Stored items from a collection:
***

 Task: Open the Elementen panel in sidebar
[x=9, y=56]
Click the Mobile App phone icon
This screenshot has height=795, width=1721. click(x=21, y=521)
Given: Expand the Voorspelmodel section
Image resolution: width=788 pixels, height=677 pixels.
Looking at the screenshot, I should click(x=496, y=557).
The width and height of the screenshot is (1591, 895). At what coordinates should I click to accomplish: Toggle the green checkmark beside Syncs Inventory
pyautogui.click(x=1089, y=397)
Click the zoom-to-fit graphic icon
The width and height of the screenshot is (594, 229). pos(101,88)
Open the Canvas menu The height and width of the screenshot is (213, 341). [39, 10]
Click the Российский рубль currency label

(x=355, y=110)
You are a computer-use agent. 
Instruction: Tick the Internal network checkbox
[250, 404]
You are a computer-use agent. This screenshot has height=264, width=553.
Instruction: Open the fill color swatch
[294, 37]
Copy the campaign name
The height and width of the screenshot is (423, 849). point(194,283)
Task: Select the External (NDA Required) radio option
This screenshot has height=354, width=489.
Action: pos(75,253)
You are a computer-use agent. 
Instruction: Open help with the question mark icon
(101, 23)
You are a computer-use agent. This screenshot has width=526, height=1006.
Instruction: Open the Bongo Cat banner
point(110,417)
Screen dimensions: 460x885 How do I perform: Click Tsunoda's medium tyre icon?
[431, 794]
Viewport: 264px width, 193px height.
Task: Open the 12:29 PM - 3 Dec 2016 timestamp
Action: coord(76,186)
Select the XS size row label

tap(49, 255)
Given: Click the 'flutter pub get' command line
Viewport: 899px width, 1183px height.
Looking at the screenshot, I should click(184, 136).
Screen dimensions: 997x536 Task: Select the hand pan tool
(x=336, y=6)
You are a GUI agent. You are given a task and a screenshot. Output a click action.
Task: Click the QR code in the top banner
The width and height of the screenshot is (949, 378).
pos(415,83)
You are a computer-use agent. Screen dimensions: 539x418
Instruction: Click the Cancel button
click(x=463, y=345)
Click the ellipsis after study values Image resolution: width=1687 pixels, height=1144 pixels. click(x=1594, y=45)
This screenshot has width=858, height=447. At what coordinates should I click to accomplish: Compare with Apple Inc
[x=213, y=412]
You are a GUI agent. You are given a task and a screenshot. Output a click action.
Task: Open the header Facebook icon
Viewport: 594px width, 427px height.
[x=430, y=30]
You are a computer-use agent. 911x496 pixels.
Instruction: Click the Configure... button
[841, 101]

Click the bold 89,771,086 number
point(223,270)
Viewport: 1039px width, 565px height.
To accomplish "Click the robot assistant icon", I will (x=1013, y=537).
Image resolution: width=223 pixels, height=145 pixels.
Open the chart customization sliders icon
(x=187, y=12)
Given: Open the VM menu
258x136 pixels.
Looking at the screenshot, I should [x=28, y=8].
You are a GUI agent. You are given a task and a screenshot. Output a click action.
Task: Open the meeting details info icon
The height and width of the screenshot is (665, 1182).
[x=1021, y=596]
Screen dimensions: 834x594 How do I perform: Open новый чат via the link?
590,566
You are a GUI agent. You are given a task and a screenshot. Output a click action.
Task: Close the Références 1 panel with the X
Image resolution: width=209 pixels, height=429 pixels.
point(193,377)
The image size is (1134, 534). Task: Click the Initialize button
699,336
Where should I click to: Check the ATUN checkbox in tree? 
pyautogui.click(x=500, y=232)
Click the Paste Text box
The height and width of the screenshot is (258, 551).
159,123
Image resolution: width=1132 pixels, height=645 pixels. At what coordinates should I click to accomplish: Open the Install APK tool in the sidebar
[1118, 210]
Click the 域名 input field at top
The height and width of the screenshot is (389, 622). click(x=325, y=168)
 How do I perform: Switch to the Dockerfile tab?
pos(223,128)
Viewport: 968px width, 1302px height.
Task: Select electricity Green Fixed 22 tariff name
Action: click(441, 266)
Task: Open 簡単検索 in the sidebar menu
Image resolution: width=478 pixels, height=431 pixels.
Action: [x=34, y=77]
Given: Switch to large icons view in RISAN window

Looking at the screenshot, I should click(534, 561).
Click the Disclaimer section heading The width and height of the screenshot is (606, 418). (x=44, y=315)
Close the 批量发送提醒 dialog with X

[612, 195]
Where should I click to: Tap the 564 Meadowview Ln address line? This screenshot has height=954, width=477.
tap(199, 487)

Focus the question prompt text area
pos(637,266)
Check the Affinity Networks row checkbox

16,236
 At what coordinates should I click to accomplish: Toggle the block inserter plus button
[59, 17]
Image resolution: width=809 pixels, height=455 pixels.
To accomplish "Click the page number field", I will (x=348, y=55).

***

Copy each line of the data exactly, leaving nothing out.

 Task: Open the Elementen panel in sidebar
[x=9, y=56]
Click the Mobile App phone icon
This screenshot has height=795, width=1721. click(x=21, y=521)
Given: Expand the Voorspelmodel section
Image resolution: width=788 pixels, height=677 pixels.
Looking at the screenshot, I should click(x=496, y=557).
The width and height of the screenshot is (1591, 895). At what coordinates should I click to accomplish: Toggle the green checkmark beside Syncs Inventory
pyautogui.click(x=1089, y=397)
Click the zoom-to-fit graphic icon
The width and height of the screenshot is (594, 229). pos(101,88)
Open the Canvas menu The height and width of the screenshot is (213, 341). [39, 10]
Click the Российский рубль currency label

(x=355, y=110)
You are a computer-use agent. 
Instruction: Tick the Internal network checkbox
[250, 404]
You are a computer-use agent. This screenshot has height=264, width=553.
Instruction: Open the fill color swatch
[294, 37]
Copy the campaign name
The height and width of the screenshot is (423, 849). point(194,283)
Task: Select the External (NDA Required) radio option
This screenshot has height=354, width=489.
Action: pos(75,253)
You are a computer-use agent. 
Instruction: Open help with the question mark icon
(101, 23)
You are a computer-use agent. This screenshot has width=526, height=1006.
Instruction: Open the Bongo Cat banner
point(110,417)
Screen dimensions: 460x885 How do I perform: Click Tsunoda's medium tyre icon?
[431, 794]
Viewport: 264px width, 193px height.
Task: Open the 12:29 PM - 3 Dec 2016 timestamp
Action: coord(76,186)
Select the XS size row label

tap(49, 255)
Given: Click the 'flutter pub get' command line
Viewport: 899px width, 1183px height.
Looking at the screenshot, I should click(184, 136).
Screen dimensions: 997x536 Task: Select the hand pan tool
(x=336, y=6)
You are a GUI agent. You are given a task and a screenshot. Output a click action.
Task: Click the QR code in the top banner
The width and height of the screenshot is (949, 378).
pos(415,83)
You are a computer-use agent. Screen dimensions: 539x418
Instruction: Click the Cancel button
click(x=463, y=345)
Click the ellipsis after study values Image resolution: width=1687 pixels, height=1144 pixels. click(x=1594, y=45)
This screenshot has width=858, height=447. At what coordinates should I click to accomplish: Compare with Apple Inc
[x=213, y=412]
You are a GUI agent. You are given a task and a screenshot. Output a click action.
Task: Open the header Facebook icon
Viewport: 594px width, 427px height.
[x=430, y=30]
You are a computer-use agent. 911x496 pixels.
Instruction: Click the Configure... button
[841, 101]

Click the bold 89,771,086 number
point(223,270)
Viewport: 1039px width, 565px height.
To accomplish "Click the robot assistant icon", I will (x=1013, y=537).
Image resolution: width=223 pixels, height=145 pixels.
Open the chart customization sliders icon
(x=187, y=12)
Given: Open the VM menu
258x136 pixels.
Looking at the screenshot, I should [x=28, y=8].
You are a GUI agent. You are given a task and a screenshot. Output a click action.
Task: Open the meeting details info icon
The height and width of the screenshot is (665, 1182).
[x=1021, y=596]
Screen dimensions: 834x594 How do I perform: Open новый чат via the link?
590,566
You are a GUI agent. You are given a task and a screenshot. Output a click action.
Task: Close the Références 1 panel with the X
Image resolution: width=209 pixels, height=429 pixels.
point(193,377)
The image size is (1134, 534). Task: Click the Initialize button
699,336
Where should I click to: Check the ATUN checkbox in tree? 
pyautogui.click(x=500, y=232)
Click the Paste Text box
The height and width of the screenshot is (258, 551).
159,123
Image resolution: width=1132 pixels, height=645 pixels. At what coordinates should I click to accomplish: Open the Install APK tool in the sidebar
[1118, 210]
Click the 域名 input field at top
The height and width of the screenshot is (389, 622). click(x=325, y=168)
 How do I perform: Switch to the Dockerfile tab?
pos(223,128)
Viewport: 968px width, 1302px height.
Task: Select electricity Green Fixed 22 tariff name
Action: click(441, 266)
Task: Open 簡単検索 in the sidebar menu
Image resolution: width=478 pixels, height=431 pixels.
Action: [x=34, y=77]
Given: Switch to large icons view in RISAN window

Looking at the screenshot, I should click(534, 561).
Click the Disclaimer section heading The width and height of the screenshot is (606, 418). (x=44, y=315)
Close the 批量发送提醒 dialog with X

[612, 195]
Where should I click to: Tap the 564 Meadowview Ln address line? This screenshot has height=954, width=477.
tap(199, 487)

Focus the question prompt text area
pos(637,266)
Check the Affinity Networks row checkbox

16,236
 At what coordinates should I click to accomplish: Toggle the block inserter plus button
[59, 17]
Image resolution: width=809 pixels, height=455 pixels.
To accomplish "Click the page number field", I will (x=348, y=55).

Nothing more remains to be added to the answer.